AbortionTue Sep 6, 2011 - 8:00 pm EST
Appeals court upholds critical portions of South Dakota informed consent law
ST. PAUL, Minnesota, September 6, 2011 (LifeSiteNews.com) - The U.S. Court of Appeals for the 8th Circuit on Friday upheld the majority of South Dakota’s informed consent law, including a requirement that doctors inform pregnant women that they have “an existing relationship” with an “unborn human being.” A lower court ruling had struck down that provision because the judge concluded that preborn children are not “persons.”
Harold Cassidy, an attorney affiliated with the Alliance Defense Fund, filed the appeal to the 8th Circuit on behalf of a group of pregnancy centers that successfully intervened in the suit to protect the interest of women.
The Family Research Council, CareNet, Heartbeat International, and the National Institute of Family and Life Advocates filed an amicus brief last year asking the court to reject Planned Parenthood’s attempt to block portions of the law.
ADF Senior Counsel Steven H. Aden said the court was right to uphold informing women of “an undisputed biological fact.”

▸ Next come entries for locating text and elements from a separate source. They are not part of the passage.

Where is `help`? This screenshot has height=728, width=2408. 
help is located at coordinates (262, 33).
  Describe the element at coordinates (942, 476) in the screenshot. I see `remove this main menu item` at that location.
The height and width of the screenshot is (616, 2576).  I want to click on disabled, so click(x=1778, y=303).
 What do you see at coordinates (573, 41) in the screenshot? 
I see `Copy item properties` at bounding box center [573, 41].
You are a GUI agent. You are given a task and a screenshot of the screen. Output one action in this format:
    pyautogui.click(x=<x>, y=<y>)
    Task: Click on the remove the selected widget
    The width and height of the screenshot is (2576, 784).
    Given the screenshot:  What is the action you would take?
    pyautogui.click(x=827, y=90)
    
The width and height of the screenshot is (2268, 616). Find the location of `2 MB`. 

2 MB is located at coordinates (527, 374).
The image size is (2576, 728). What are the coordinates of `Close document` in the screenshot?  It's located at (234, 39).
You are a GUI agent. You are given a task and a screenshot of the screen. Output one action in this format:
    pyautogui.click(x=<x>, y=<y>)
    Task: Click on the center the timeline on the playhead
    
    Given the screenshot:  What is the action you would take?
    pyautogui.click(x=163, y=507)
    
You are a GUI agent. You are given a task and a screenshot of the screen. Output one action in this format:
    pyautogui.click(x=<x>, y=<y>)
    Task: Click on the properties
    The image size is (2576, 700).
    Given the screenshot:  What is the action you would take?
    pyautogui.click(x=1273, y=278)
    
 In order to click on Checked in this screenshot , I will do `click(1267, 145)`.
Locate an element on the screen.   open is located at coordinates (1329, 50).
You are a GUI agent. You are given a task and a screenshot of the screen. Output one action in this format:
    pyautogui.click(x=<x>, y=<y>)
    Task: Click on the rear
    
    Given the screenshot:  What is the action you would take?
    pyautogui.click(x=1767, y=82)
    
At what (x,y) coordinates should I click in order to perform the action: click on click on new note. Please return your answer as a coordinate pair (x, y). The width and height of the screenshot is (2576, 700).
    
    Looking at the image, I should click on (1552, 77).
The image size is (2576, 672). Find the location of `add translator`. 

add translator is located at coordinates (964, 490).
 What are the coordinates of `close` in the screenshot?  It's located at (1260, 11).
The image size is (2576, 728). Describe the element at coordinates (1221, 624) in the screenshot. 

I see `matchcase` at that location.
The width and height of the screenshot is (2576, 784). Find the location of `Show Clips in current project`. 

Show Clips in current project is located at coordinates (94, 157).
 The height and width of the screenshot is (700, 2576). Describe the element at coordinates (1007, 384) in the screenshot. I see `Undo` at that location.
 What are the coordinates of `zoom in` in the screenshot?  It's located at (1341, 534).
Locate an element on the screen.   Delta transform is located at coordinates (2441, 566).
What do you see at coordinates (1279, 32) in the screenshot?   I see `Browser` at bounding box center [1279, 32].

“A child’s life is worth more than Planned Parenthood’s bottom line,” said Aden. “Planned Parenthood and other proponents of death work diligently to restrict the information mothers have about abortion and the life within them.”
In 2005, the South Dakota Legislature passed House Bill 1166, which revised state law to require that women be given critical biological, relationship, and medical information before undergoing an abortion. Planned Parenthood, the operator of the state’s only abortion clinic, filed the suit Planned Parenthood v. Rounds to block implementation of the law. After the 8th Circuit lifted a lower court injunction against the law, it was returned to federal district court.
In August 2009, a district court judge ruled that portions of the law requiring doctors to inform women contemplating abortion that they are terminating a human life are constitutional, but she also ruled that other portions requiring doctors to tell women of their legally protected relationship with the preborn child and warning them of the documented risks of depression and suicide from abortion were unconstitutional.
The 8th Circuit reversed her decision concerning the “protected relationship” provision, and only narrowly upheld the judge’s decision with regard to the “risk of suicide” provision.
Arguing that the “risk of suicide” provision should have been upheld, Circuit Judge Raymond Gruender wrote in dissent that “even the evidence relied upon by Planned Parenthood acknowledges a significant, known statistical correlation between abortion and suicide. This well-documented statistical correlation is sufficient to support the required disclosure that abortion presents an ‘increased risk’ of suicide, as that term is used in the relevant medical literature.”
He noted that Planned Parenthood did not challenge the documented risks of depression.